I removed the air intake cover in the the engine comaprtment and that area all looks like new, no debris, dampness or any obstruction. 
While in theory the V71 motor is just a few cm away under a cover I am reluctant to dig in without instructions! Lots of bolts ther and it's not obvious what to remove/ not remove.....

Is this procedure covered in the Bentley repair manual? I don't have one, but at $120 it probaly worth the investment!

Many thanks for assistance!
Hugh


----------



## Jorgsphaeton (Sep 8, 2009)

anybody an idea about how to re-adapt all the positioning motors in the HVAC?

thanks
Jorg


----------



## conmoto (Jul 8, 2009)

What exactly is the part number for the V71 Air Flow Positioning Motor? I'm horrible at this. I've been searching several online parts sites and can't seem to find exactly what I'm looking for based on "V71 Air Flow Positioning Motor"


----------



## Irish Phaeton (Sep 6, 2010)

Do I recall a comment from Michael (PanEuropean) that he had this part replaced and it was a 6 hour labour effort 

When I read that I lost interest....., but might revisit.

Hugh


----------



## PanEuropean (Nov 3, 2001)

Hi Hugh:

You are correct - I dropped the car off at the dealer, and has the tech there do the work - he told me that the job was murder and tool pretty much the whole day to complete.

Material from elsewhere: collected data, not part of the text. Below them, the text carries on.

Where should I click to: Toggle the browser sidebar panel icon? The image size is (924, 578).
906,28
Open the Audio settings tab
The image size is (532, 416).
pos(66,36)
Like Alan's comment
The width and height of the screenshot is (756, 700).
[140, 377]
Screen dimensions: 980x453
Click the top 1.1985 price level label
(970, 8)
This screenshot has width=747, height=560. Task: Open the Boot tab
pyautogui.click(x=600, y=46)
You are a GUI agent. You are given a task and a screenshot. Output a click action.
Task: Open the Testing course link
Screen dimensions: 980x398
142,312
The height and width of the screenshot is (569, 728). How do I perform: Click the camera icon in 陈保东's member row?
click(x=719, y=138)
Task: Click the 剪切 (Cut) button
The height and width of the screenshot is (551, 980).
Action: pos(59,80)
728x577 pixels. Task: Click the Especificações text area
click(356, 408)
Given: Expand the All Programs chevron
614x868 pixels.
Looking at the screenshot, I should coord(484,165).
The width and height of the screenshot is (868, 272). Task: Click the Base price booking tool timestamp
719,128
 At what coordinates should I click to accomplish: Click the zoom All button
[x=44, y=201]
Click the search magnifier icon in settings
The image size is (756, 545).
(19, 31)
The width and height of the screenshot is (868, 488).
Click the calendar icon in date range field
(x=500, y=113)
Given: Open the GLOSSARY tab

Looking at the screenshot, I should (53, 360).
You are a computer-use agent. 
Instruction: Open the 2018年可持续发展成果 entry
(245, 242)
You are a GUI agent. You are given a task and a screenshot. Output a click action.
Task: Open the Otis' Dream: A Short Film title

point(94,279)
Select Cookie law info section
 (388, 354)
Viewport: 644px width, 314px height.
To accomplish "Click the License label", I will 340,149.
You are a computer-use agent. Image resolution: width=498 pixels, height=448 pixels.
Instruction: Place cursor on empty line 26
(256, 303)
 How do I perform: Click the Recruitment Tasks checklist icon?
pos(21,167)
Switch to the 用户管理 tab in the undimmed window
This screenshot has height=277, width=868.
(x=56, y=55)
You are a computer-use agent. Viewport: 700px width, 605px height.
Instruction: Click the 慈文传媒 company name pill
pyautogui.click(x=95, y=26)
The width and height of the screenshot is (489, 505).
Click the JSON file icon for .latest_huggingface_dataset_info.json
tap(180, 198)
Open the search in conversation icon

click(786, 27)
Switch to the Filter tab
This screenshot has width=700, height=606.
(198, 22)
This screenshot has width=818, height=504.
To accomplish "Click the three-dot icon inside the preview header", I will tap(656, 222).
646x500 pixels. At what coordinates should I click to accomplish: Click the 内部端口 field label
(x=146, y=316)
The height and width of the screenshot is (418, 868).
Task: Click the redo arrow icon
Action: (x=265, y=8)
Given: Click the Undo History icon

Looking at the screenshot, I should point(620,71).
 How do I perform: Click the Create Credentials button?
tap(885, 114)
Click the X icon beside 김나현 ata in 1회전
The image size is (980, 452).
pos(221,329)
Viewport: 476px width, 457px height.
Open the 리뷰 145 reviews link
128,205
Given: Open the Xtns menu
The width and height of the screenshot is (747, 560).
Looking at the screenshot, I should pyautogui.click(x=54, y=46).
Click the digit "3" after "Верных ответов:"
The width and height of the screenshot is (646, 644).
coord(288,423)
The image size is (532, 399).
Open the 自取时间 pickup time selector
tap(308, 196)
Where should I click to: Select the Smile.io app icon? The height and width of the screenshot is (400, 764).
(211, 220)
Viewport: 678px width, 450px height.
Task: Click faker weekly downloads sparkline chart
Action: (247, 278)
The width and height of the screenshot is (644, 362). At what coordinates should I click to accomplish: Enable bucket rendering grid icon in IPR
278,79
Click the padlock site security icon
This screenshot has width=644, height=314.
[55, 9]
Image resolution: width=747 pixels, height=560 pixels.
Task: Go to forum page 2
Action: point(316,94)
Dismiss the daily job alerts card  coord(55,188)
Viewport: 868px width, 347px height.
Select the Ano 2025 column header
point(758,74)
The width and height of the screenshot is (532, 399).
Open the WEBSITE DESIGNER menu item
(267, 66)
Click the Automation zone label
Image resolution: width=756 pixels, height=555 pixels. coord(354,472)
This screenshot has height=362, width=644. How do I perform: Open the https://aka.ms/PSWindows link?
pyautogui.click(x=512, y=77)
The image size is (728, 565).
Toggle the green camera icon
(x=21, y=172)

If I had not had extended warranty coverage for that repair, I probably would have just left things as they were. The only problem I noticed that was associated with the flap not working properly (i.e. not switching between fresh air intake vs. recirculating cabin air) is that the windshield will occasionally fog up coming out of a car wash, or when the car is first started after a heavy rain.

Michael


----------



## cowboy_ (May 16, 2011)

Jorgsphaeton said:


> anybody an idea about how to re-adapt all the positioning motors in the HVAC?
> 
> thanks
> Jorg


http://forums.vwvortex.com/showthre...-on-one-side-of-car&highlight=HVAC+adaptation

Juan


----------



## doz (Jul 29, 2013)

*v71 fresh air flap motor u/s*

Hi guys. Got the fault code v71 flap motor. Saying its defective and they won't move even by vcds. So I want pop out the motor to have a look. I've done some digging around but can't find much info on it. Anybody done one? Looks pretty simple being at the top of plenum.


----------



## croatvw (Jun 6, 2010)

*v71 motor!!*

NOT SO EASY!!! 

VW MASTER TECHNICIAN

This job you replace 2 motors the v71 and the other motor that is inside of that cover too!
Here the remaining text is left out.